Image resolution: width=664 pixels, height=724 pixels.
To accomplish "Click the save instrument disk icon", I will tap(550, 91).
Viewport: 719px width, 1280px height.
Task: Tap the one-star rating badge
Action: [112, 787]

#### Directions for this task:
Write out each record exactly, without addition or omission.

#### Your solution:
Image resolution: width=664 pixels, height=724 pixels.
To accomplish "Click the save instrument disk icon", I will tap(550, 91).
Viewport: 719px width, 1280px height.
Task: Tap the one-star rating badge
Action: [112, 787]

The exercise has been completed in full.